• _DESCRIPTION OF THE TASK_
Extend the discussion of whether a contract table, whose end date always falls one year after its start date, meets second normal form, picking up after its final sentence.

• _SOURCE_
I have a doubt on a table in my ER schema and the second normal form. The table has an attribute that depends on another one and I don't know if this causes problems with the normalization.

The table structure is like this:

| contract_id | start_date | end_date |

The primary key is *contract_id*. The problem is that the value of *end_date* is exactly 1 year after the *start_date*.

Rows example:

| 1 | 2013-01-01 | 2014-01-01 |
| 2 | 2012-02-03 | 2013-02-03 |

Is this table in 2NF?

I don't see why it shouldn't be 2NF. For 2NF to hold, there should not be a partial dependency on any column in a compound/composite primary key (which is not the case here).

Your question is more likely a concern for 3NF.

It is not covered by 2NF or 3NF but this model violates Domain/Key normal form. Simply remove one of attributes if interval is always is a year or add a check constraint.
eg CHECK (end_date - start_date = 365), 365 is financial year, calendar year is not a constant.

A calculated column from other columns in the same row violates 3-NF . Some would tell you to not store the calculated column in your database to comply with 3-NF and that is indeed valid for the current model. However, you have to assess whether this is valid for your business or not. Suppose in 3 months time, the business rules change and the end_date is no longer equal to the start_date+1 year, what will you do?

It is arguably not 2NF (presumably start_date is unique), but it is not 3NF, because you could use the expression

adddate(start_date, interval 1 year)

Or better create a view with end_date being this expression.

You also must ask yourself about data integrity: what happens to your database if through same mistake your end date is not one year after the start date? If the end date is calculated, such a situation is not possible - you get data integrity built in.

If end date is a separate column, every insert and update of these columns should be checked for correctness, which is more work and potentially more bugs.

Lastly, each row will be smaller if end date is not stored, which will give a small performance gain, although the gain may be insignificant.

• _PROVIDED DATA_
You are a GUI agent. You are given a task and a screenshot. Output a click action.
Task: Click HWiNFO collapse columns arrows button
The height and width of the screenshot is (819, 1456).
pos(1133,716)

• _RESULT OF THIS EXERCISE_
that doesn't violate 2NF but it does 3NF. you don't need to store a coputational field in the database. that being said you don't have all the information you need to compute the value in the database either. I would drop the end_date as stated above, but i would add a contract_term field. it would be easy to do now that they are all 1 year, or 12 months, or however you chose to compute it, as opposed to in the future when they may change. then you will be able to compute the expiration date faithfully even if the business needs change, plus you are not storing a computed field. also, since contract_term describes the entity you are not violating 2NF or 3NF.

If start_date->end_date and end_date->start_date then it follows that (start_date,end_date) is not a candidate key because that composite would not be a minimal superkey. Therefore 2NF is satisfied because no proper subset of any candidate key is a determinant.

3NF means that for every dependency you require to be satisfied either the determinant is a superkey or the dependent attributes are part of a candidate key. The relevant question therefore is whether start_date and end_date are both candidate keys. If and only if they are then 3NF is satisfied. If start_date and end_date are nonprime (not candidate keys) then your table satisfies 2NF but not 3NF.